Kutipan yang Diberikan =
Ada 6 perbedaan prinsip
antara nikah mut'ah dan nikah sunni (syar'i):
a. Nikah
mut'ah dibatasi oleh waktu, nikah sunni tidak dibatasi oleh waktu.
b. Nikah
mut'ah berakhir dengan habisnya waktu yang ditentukan dalam akad atau fasakh,
sedangkan nikah sunni berakhir dengan talaq atau meninggal dunia.
c. Nikah
mut'ah tidak berakibat saling mewarisi antara suami istri, nikah sunni
menimbulkan pewarisan antara keduanya.
d. Nikah mut'ah tidak membatasi jumlah istri,
nikah sunni dibatasi dengan jumlah istri hingga maksimal 4 orang.
e. Nikah
mut'ah dapat dilaksanakan tanpa wali dan saksi, nikah sunni harus dilaksanakan
dengan wali dan saksi.
f. Nikah
mut'ah tidak mewajibkan suami memberikan nafkah kepada istri, nikah sunni mewajibkan
suami memberikan nafkah kepada istri
Pada awal perjalanan Islam, nikah mut’ah memang
dihalalkan, sebagaimana yang tercantum dalam banyak hadits diantaranya:
Hadits Abdullah bin Mas’ud: “berkata: Kami
berperang bersama Rasululloh Shallallahu ‘Alaihi wa Sallam sedangkan
kami tidak membawa istri istri kami, maka kami berkata bolehkan kami
berkebiri? Namun Rasululloh melarangnya tapi kemudian beliau memberikan
kami keringanan untuk menikahi wanita dengan mahar pakaian sampai batas waktu
tertentu”. (HR. Bukhari 5075, Muslim 1404). Hadits Jabir bin Salamah: “Dari
Jabir bin Abdillah dan Salamah bin ‘Akwa berkata: Pernah kami dalam
sebuah peperangan, lalu datang kepada kami Rasululloh Shallallahu ‘Alaihi
wa Sallam, dan berkata: Telah diizinkan bagi kalian nikah mut’ah maka sekarang
mut’ahlah”. (HR. Bukhari 5117). Namun hukum ini telah dimansukh dengan
larangan Rasululloh Shallallahu ‘Alaihi wa Sallam untuk menikah
mut’ah sebagaimana beberapa hadits diatas. Akan tetapi para ulama berselisih
pendapat kapan diharamkannya niakh mut’ah tersebut dengan perselisihan yang tajam,
namun yang lebih rajih-Wallahu a’lam- bahwa nikah mut’ah diharamkan pada
saat fathu makkah tahun 8 Hijriyah. Ini adalah tahqiq Imam Ibnul Qoyyim dalam
zadul Ma’ad 3/495, Al-Hafidl Ibnu Hajar dalam fathul bari 9/170, Syaikh
Al-Albani dalam irwaul Ghalil 6/314. Telah datang dalil yang amat jelas tentang
haramnya nikah mut’ah, diantaranya: Hadits Ali bin Abi Thalib Radiyallahu
‘anhu: “Dari Ali bin abi Thalib berkata: Sesungguhnya Rasululloh
Shallallahu ‘Alaihi wa Sallam melarang nikah mut’ah dan memakan daging
himar jinak pada perang khaibar” (HR. Bukhari 5115, Muslim 1407). Hadits
Sabrah bin Ma’bad Al-Juhani Radiyallahu ‘anhu: “berkata:Rasululloh
Shallallahu ‘alahi wa sallam memerintahkan kami untuk nikah mut’ah pada
waktu fathu makkah saat kami masuk Makkah kemudian beliau melarang kami
sebelum kami keluar dari makkah. Dan dalam riwayat lain: Rasululloh
bersabda: Wahai sekalian manusia, sesunggunya dahulu saya telah
mengizinkan kalian nikah mut’ah dengan wanita. Sekarang Alloh telah
mengharamkannya sampai hari kiamat, maka barangsiapa yang memiliki istri dari
mut’ah maka hendaklah diceraikan” (HR. Muslim 1406, Ahmad 3/404). Hadits
Salamah bin Akhwa Radiyallahu ‘anhu: “berkata:Rasululloh
Shallallahu‘Alaihi wa Sallam memberikan keringanan keringanan untuk mut’ah
selama tiga hari pada perang authos kemudian melarangnya” (HR.

Daftar Data =

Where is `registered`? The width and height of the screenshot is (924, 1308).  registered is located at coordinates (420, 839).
...
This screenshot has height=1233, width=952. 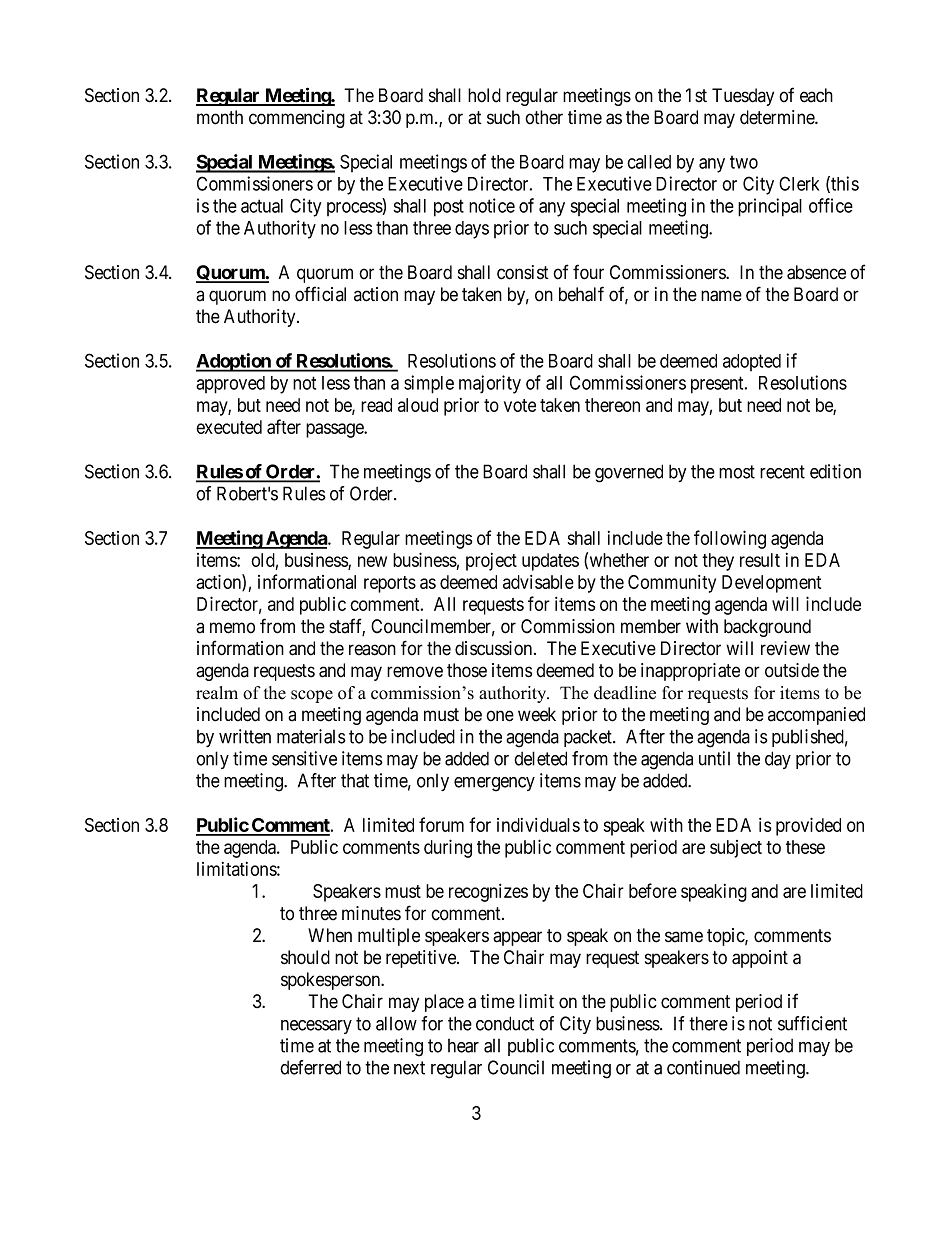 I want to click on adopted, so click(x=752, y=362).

Ketentuan Latihan = Menurut pendapat yang disebut lebih rajih dalam kutipan tentang nikah mut'ah, kapan nikah mut'ah diharamkan?

Jawaban Lengkap = Pada saat fathu makkah tahun 8 Hijriyah.